== Task requirements ==
Extract each line of the data and write it out again exactly.

== Input data ==
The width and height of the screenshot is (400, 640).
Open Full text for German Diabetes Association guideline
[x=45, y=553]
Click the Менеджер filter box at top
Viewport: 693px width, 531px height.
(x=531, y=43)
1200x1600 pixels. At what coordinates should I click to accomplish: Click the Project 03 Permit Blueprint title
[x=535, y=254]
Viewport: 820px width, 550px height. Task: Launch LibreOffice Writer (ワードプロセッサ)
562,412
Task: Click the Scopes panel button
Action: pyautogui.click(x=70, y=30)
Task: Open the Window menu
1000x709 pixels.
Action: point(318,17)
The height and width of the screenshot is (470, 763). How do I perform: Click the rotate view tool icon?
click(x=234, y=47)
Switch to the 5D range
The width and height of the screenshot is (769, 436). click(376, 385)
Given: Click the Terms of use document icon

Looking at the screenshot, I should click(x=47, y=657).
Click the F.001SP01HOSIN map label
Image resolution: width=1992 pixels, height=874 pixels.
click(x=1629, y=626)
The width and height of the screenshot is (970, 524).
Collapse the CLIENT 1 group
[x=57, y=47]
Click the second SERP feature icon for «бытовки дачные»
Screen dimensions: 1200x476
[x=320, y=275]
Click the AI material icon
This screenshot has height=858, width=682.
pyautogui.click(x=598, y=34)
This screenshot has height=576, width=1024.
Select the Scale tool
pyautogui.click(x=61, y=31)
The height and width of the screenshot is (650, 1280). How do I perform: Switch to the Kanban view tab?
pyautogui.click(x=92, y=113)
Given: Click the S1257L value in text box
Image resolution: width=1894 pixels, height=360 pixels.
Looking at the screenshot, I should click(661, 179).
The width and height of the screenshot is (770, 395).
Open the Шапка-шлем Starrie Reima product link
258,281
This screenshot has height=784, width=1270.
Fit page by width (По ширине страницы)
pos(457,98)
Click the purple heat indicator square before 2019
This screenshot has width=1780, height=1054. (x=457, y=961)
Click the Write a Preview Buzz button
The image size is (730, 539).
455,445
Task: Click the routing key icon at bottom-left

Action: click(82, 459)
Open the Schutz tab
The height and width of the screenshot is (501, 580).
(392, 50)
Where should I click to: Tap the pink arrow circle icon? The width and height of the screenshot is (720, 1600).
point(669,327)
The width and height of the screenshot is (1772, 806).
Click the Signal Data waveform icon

== Result of this task ==
The width and height of the screenshot is (400, 640).
Open Full text for German Diabetes Association guideline
[x=45, y=553]
Click the Менеджер filter box at top
Viewport: 693px width, 531px height.
(x=531, y=43)
1200x1600 pixels. At what coordinates should I click to accomplish: Click the Project 03 Permit Blueprint title
[x=535, y=254]
Viewport: 820px width, 550px height. Task: Launch LibreOffice Writer (ワードプロセッサ)
562,412
Task: Click the Scopes panel button
Action: pyautogui.click(x=70, y=30)
Task: Open the Window menu
1000x709 pixels.
Action: point(318,17)
The height and width of the screenshot is (470, 763). How do I perform: Click the rotate view tool icon?
click(x=234, y=47)
Switch to the 5D range
The width and height of the screenshot is (769, 436). click(376, 385)
Given: Click the Terms of use document icon

Looking at the screenshot, I should click(x=47, y=657).
Click the F.001SP01HOSIN map label
Image resolution: width=1992 pixels, height=874 pixels.
click(x=1629, y=626)
The width and height of the screenshot is (970, 524).
Collapse the CLIENT 1 group
[x=57, y=47]
Click the second SERP feature icon for «бытовки дачные»
Screen dimensions: 1200x476
[x=320, y=275]
Click the AI material icon
This screenshot has height=858, width=682.
pyautogui.click(x=598, y=34)
This screenshot has height=576, width=1024.
Select the Scale tool
pyautogui.click(x=61, y=31)
The height and width of the screenshot is (650, 1280). How do I perform: Switch to the Kanban view tab?
pyautogui.click(x=92, y=113)
Given: Click the S1257L value in text box
Image resolution: width=1894 pixels, height=360 pixels.
Looking at the screenshot, I should click(661, 179).
The width and height of the screenshot is (770, 395).
Open the Шапка-шлем Starrie Reima product link
258,281
This screenshot has height=784, width=1270.
Fit page by width (По ширине страницы)
pos(457,98)
Click the purple heat indicator square before 2019
This screenshot has width=1780, height=1054. (x=457, y=961)
Click the Write a Preview Buzz button
The image size is (730, 539).
455,445
Task: Click the routing key icon at bottom-left

Action: click(82, 459)
Open the Schutz tab
The height and width of the screenshot is (501, 580).
(392, 50)
Where should I click to: Tap the pink arrow circle icon? The width and height of the screenshot is (720, 1600).
point(669,327)
The width and height of the screenshot is (1772, 806).
Click the Signal Data waveform icon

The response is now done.